PROBLEM A: Reproduce word for word the part of the recruitment automation excerpt that opens with the words containing "Every proposal carries" and closes with "of legal work.".
PROBLEM B: Carry on writing the recruitment automation excerpt from the point where it stops.

EXCERPT:
________________________________________

Every proposal carries the exact serialized API call that would be made, a structural diff of the before and after state, the matcher's confidence score, and a short natural-language reasoning string the agent writes for the human reviewers. The queue UI shows all of that on a single screen, with the second eye locked out for the recruiter who reviewed first. If the two reviewers disagree, the proposal sits there until the team lead breaks the tie.

Warning

If you build a recruitment automation in the EU and let it reject, score, or even silently down-prioritise a candidate without human review, you are inside the scope of GDPR Article 22 on automated decision-making, and from 2 August 2026 onward also inside the high-risk obligations of the EU AI Act. Either treat the four-eyes queue as non-negotiable, or budget a year of legal work.

Carerix as the eldest sibling

The Tilburg agency's Carerix install is twelve years old. The candidate export endpoint is a SOAP call that returns XML and refuses to paginate. On a quiet day the response is around 7,000 records; against the production load balancer it times out at sixty seconds. We worked around it the same way you work around any old API that does not respect you: cursor by createdAt, persist the checkpoint to Postgres between runs, back off on a SOAP fault that mentions "Service Unavailable".

def walk_carerix_candidates(checkpoint: datetime) -> Iterator[Candidate]:
    cursor = checkpoint
    while True:
        try:
            batch = carerix.candidates(created_after=cursor, limit=200)
        except SoapFault as e:
            if "Service Unavailable" in str(e):
                time.sleep(30); continue
            raise
        if not batch:
            return
        for c in batch:
            yield c
        cursor = batch[-1].created_at
        persist_checkpoint("carerix", cursor)

Bullhorn and Otys are easier neighbours. Bullhorn's REST API behaves like a modern REST API behaves: paginated, JSON, rate-limited but documented. Otys runs a SOAP-and-REST hybrid that stays well-mannered as long as you respect the per-tenant token cap. The interesting work was never in the API calls. It was in the reconciliation key, the queue, and the rollback policy.

The legacy SOAP endpoint had one more surprise we found in week two. The createdAt field returned in the cursor response is the record's first-ever creation timestamp, which on a twelve-year-old install is sometimes 2014. For records that had been imported during a previous Carerix migration in 2017, the cursor would jump three years backwards on every restart, redoing the same work and burning the rate-limit budget for the day. The fix was a second cursor on lastModifiedAt with a sliding window of two days, plus a deduplicating set in Redis to drop records we had already processed in the current run.

Three weeks in shadow mode before any write went live

We shipped the agent into production with every write path disabled. For the first three weeks, the agent proposed; nothing executed. The queue UI was live but flagged as "shadow mode" and the dispatcher refused to fire. We logged every proposal alongside what recruiters actually did during the same period, and we measured the agreement rate.

The first day's agreement rate was 71%. Most of the gap was the name-matcher being too eager on common Dutch surnames. We tightened the threshold, added the year-of-birth requirement when names alone matched, and re-ran. By the end of week three the rate was 94%, and crucially, the 6% of remaining disagreements were almost always cases where the recruiter had context the agent could not have (a phone call, a client conversation, a LinkedIn message). At that point we turned on the dispatcher with a per-day cap of fifty executed proposals and ratcheted it up over a fortnight.

________________________________________

RECORDS:
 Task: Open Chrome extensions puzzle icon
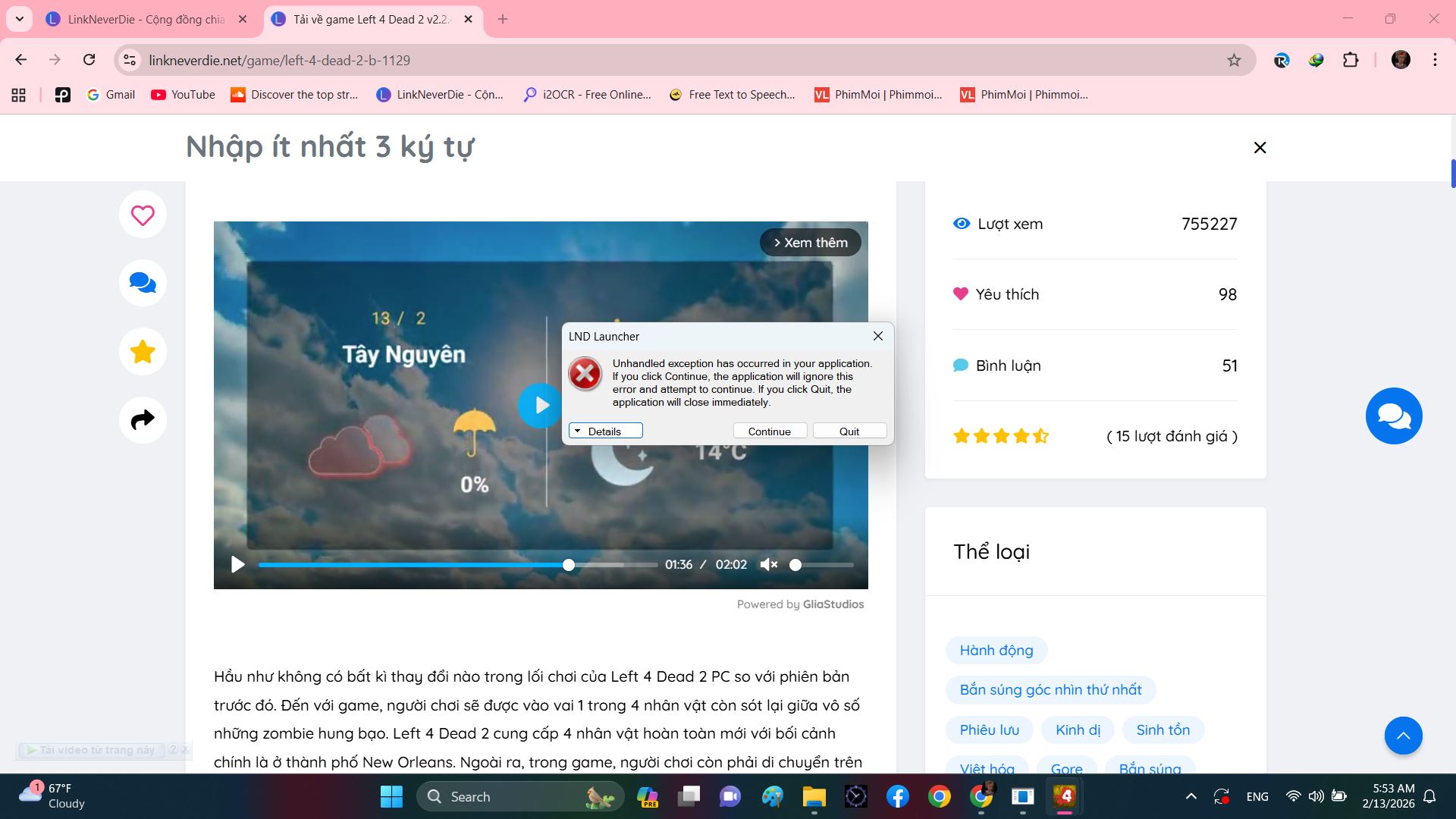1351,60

________________________________________

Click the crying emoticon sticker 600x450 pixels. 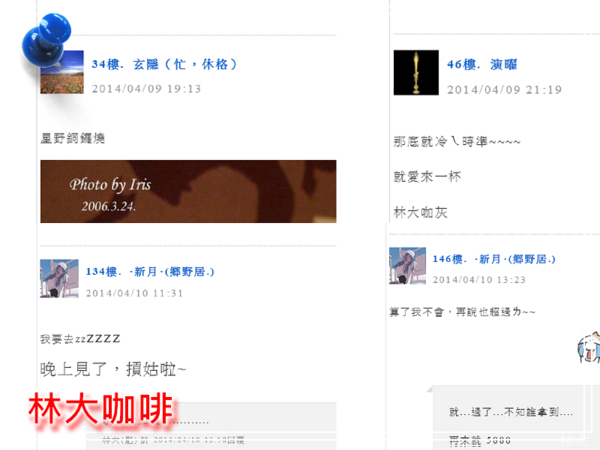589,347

________________________________________

EXPECTED ANSWER A:
Every proposal carries the exact serialized API call that would be made, a structural diff of the before and after state, the matcher's confidence score, and a short natural-language reasoning string the agent writes for the human reviewers. The queue UI shows all of that on a single screen, with the second eye locked out for the recruiter who reviewed first. If the two reviewers disagree, the proposal sits there until the team lead breaks the tie.

Warning

If you build a recruitment automation in the EU and let it reject, score, or even silently down-prioritise a candidate without human review, you are inside the scope of GDPR Article 22 on automated decision-making, and from 2 August 2026 onward also inside the high-risk obligations of the EU AI Act. Either treat the four-eyes queue as non-negotiable, or budget a year of legal work.

EXPECTED ANSWER B:
What surprised us in shadow mode was the asymmetry. The agent was right slightly more often than the recruiters on the easy cases, where two records shared an email and a phone number. On the ambiguous cases the recruiter's call beat the agent's score every time, and the gap was not close. That asymmetry is what convinced the team to keep human approval permanent rather than phase it out after a trust period. We do not want an agent that is right on average; we want one that is never wrong unilaterally.

Shadow mode is the cheapest insurance you will ever buy on a write-path automation. Three weeks of zero-impact logging give you the confidence interval that a steering committee will keep asking for and that you cannot fake.

The kill switch and the rollback policy

Every executed proposal is reversible. The dispatcher stores the structural diff of before-and-after state alongside the API call it sent, and it knows how to invert each of the four supported actions: merges can be split, status changes can be reverted, notes can be soft-deleted, duplicate tags can be removed. The rollback is itself a queued proposal that goes through the same four-eyes review, with one extra constraint: the original approver of an action is not allowed to approve its rollback. Different eyes, by design.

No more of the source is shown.